Science at St. Mary’s provides students with an evidenced-based way of knowing about the world. It is a process of questioning and discovery that seeks to develop in students an understanding of themselves and the world. The curriculum provides students, on their journey through life, with a solid foundation of scientific knowledge and the ability to apply that learning in a range of situations and events.

At St. Mary’s, the science curriculum focuses on students developing an increasingly sophisticated ‘scientific literacy’. This includes a refined understanding of the nature of science and of scientific concepts and processes; the practices used to develop scientific knowledge; the contribution of science to culture and society; and the application of science in the world around us. This enables the students to develop the scientific knowledge, understandings and skills to make informed decisions about local, national and global issues.

Working collaboratively is critical to science learning at St. Mary’s. Opportunities to work with scientists and other experts on real life problems, in the local community while contributing to real scientific inquiry is central to creating authentic science experiences for all students. The learning precinct of St. Mary’s, from Jawbone Wetlands and Marine Sanctuary to the parks and the waterfront, provide learning opportunities that take the classroom beyond the limits of the school site.

Science in the junior years is focussed on nurturing students natural curiosity about the world around them and the joy of discovery in science. Students are supported to explore scientific concepts through a range of investigative tasks relevant to their everyday experience. They have time to investigate and test ideas, ask questions and explain their observations. Explicit teaching is used to introduce students to new ideas, redirect understanding and clarify existing misconceptions. There is a strong focus on developing the skills to observe, describe and communicate their developing understandings.

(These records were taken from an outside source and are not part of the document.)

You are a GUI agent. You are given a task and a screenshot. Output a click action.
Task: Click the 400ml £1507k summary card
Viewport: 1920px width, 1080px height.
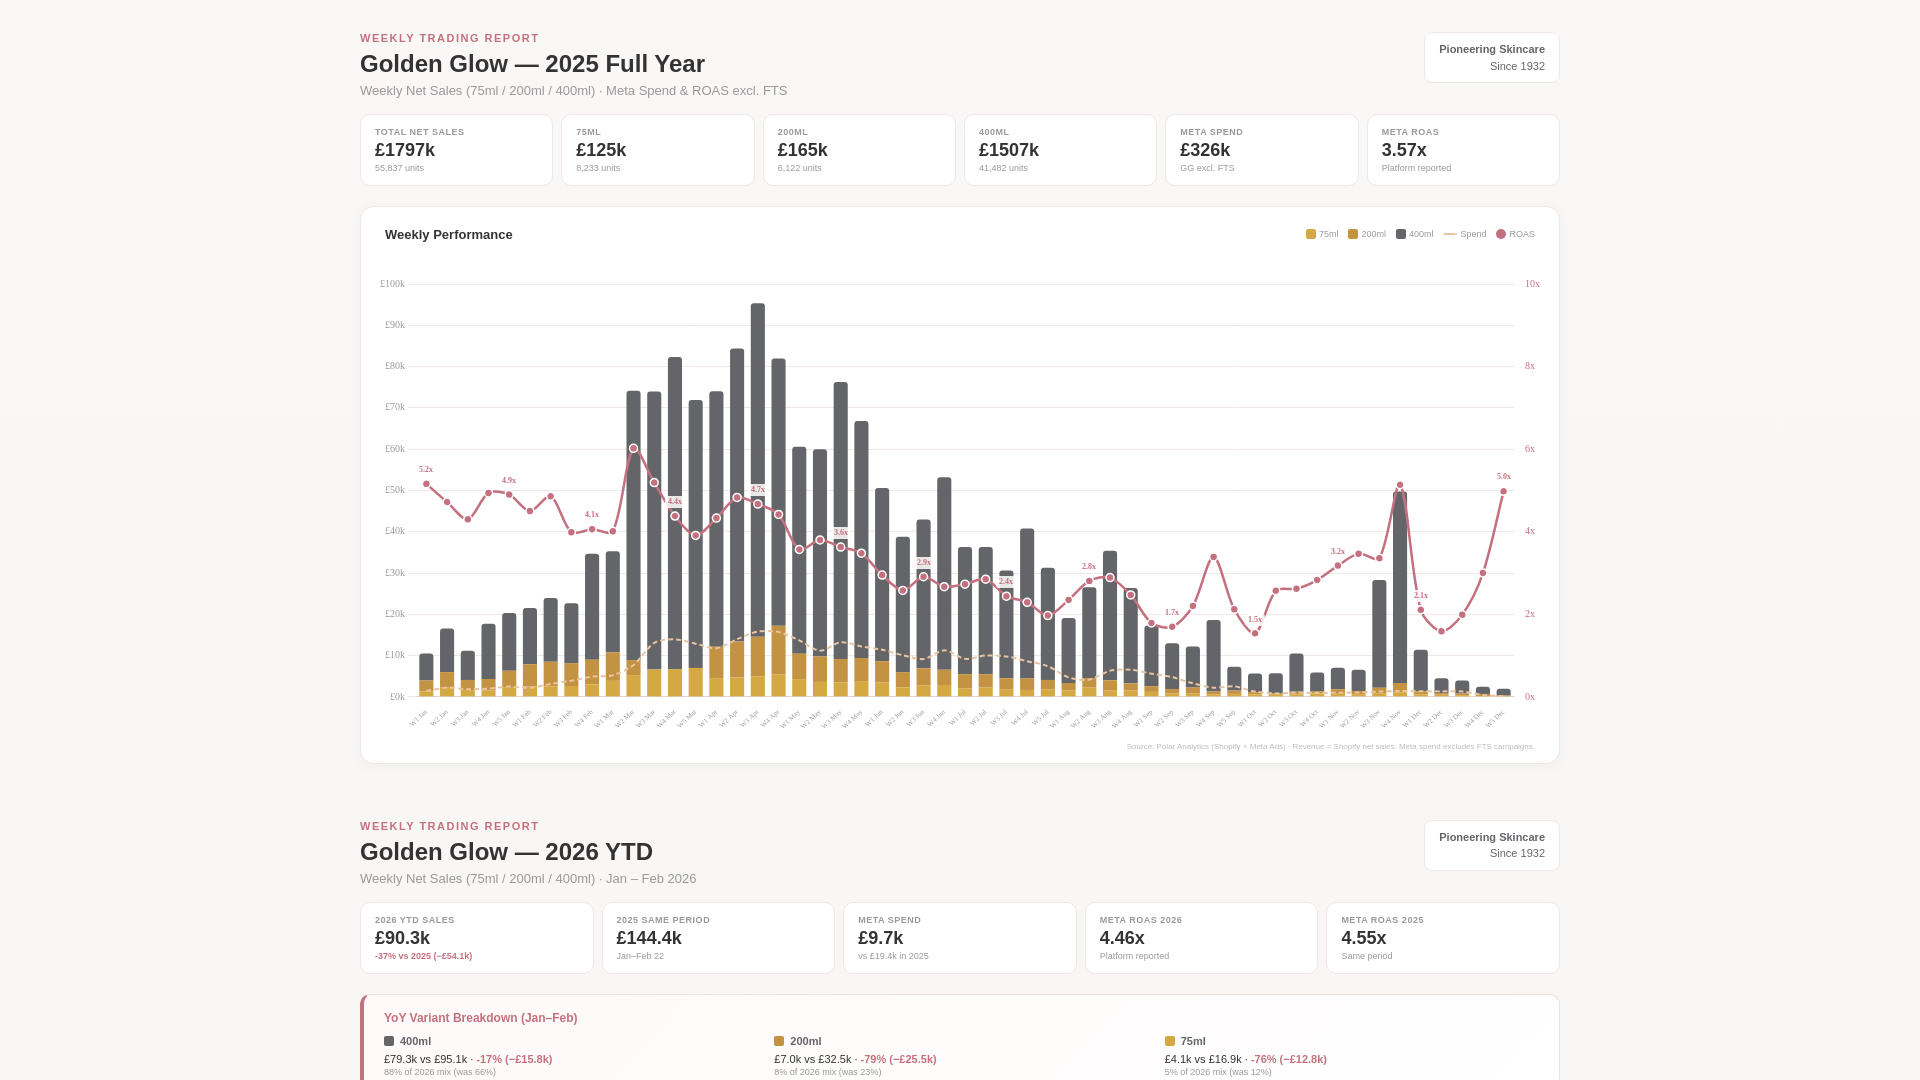1060,150
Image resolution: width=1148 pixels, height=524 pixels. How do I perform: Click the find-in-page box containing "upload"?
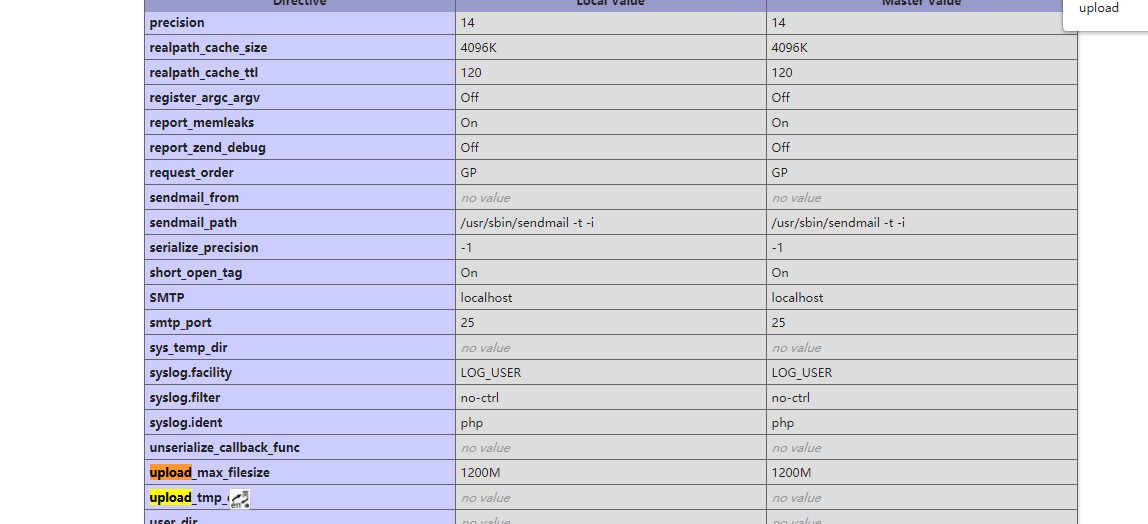1098,9
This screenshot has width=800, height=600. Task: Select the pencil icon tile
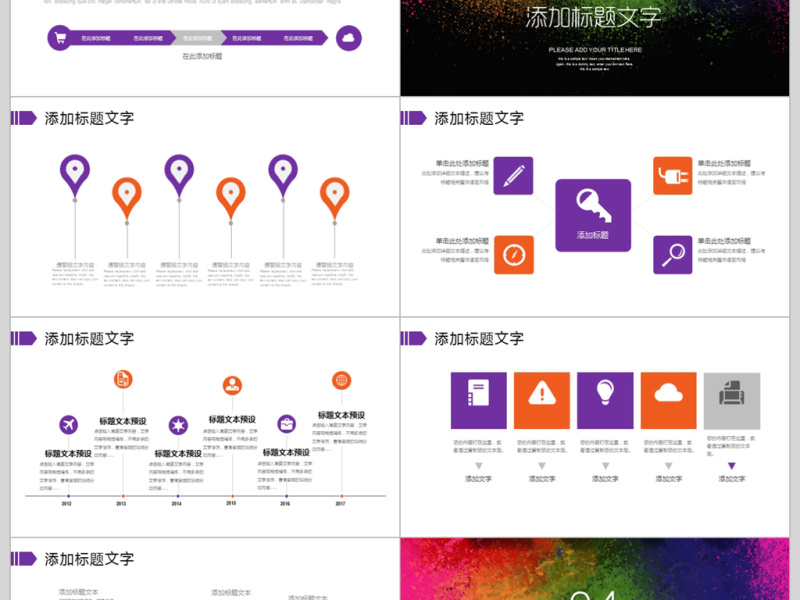513,176
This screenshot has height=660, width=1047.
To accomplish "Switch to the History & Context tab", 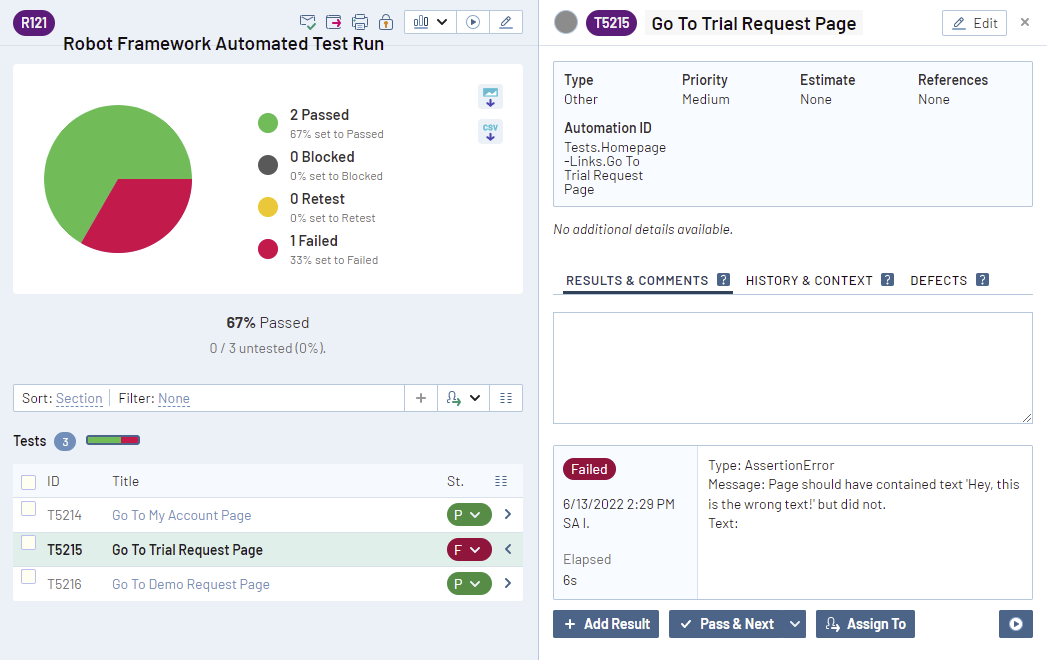I will pyautogui.click(x=809, y=281).
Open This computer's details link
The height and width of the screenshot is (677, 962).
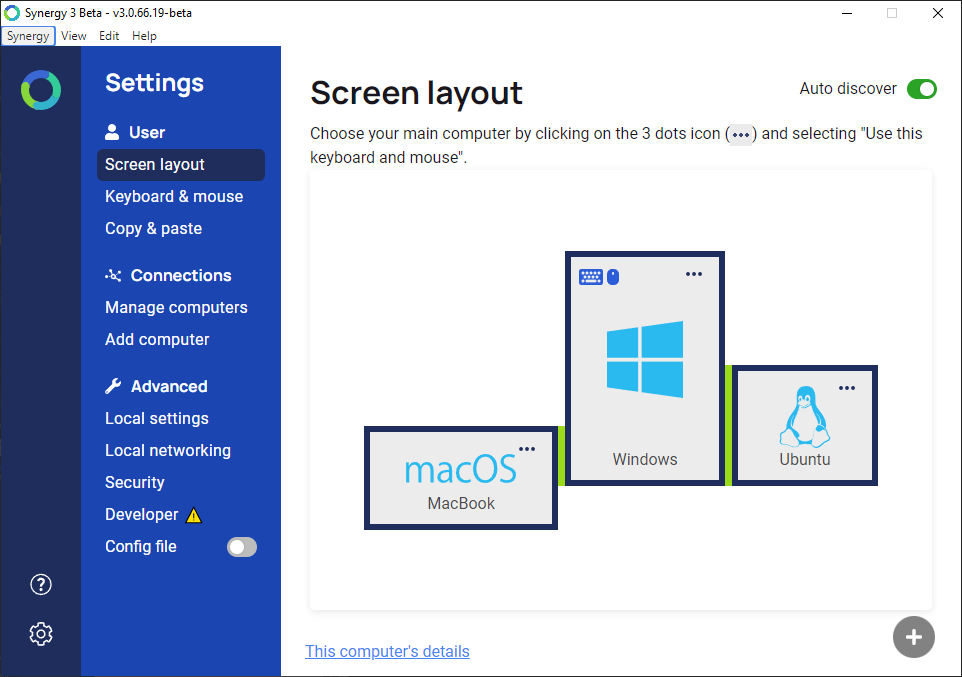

In the junior years, students engage with scientific texts and concepts in developmentally appropriate ways. The transition from informal to formal scientific language and representation of scientific concepts takes place as the students demonstrate their increasing understanding of what they are learning. Foremost, science at St. Mary’s is about developing a scientific literacy that encompasses content knowledge and the application of scientific inquiry skills.

Science in the senior years continues to build on the foundation learning of the junior years. There is  increasing complexity in the development and completion of scientific investigations, an increasing awareness of the complexity of scientific understanding and a critical exploration of the impact of scientific knowledge and understanding of the world. The students are challenged to understand that scientific knowledge changes and grows over time, that science is much greater than experiments and that they can contribute to and understand the world from a range of perspectives, including the scientific one.

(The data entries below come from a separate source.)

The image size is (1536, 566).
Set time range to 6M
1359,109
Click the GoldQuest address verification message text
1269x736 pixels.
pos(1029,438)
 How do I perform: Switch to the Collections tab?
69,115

The science program in the senior years is increasingly connected to citizen science opportunities in the learning precinct through longitudinal projects in the local landscape. Students are provided with opportunities and experiences to contribute to scientific research more broadly. They are also challenged to share their science learning with a range of audiences. They learn to manage their own learning and become confident, caring and informed citizens ready to take on new challenges.

The skills developed in science are interconnected to the the development of literacy and numeracy skills. Science provides real world contexts for the application of the learning that takes place in literacy and numeracy. The development of student ability in science is critically dependent upon learning that takes place in literacy and numeracy.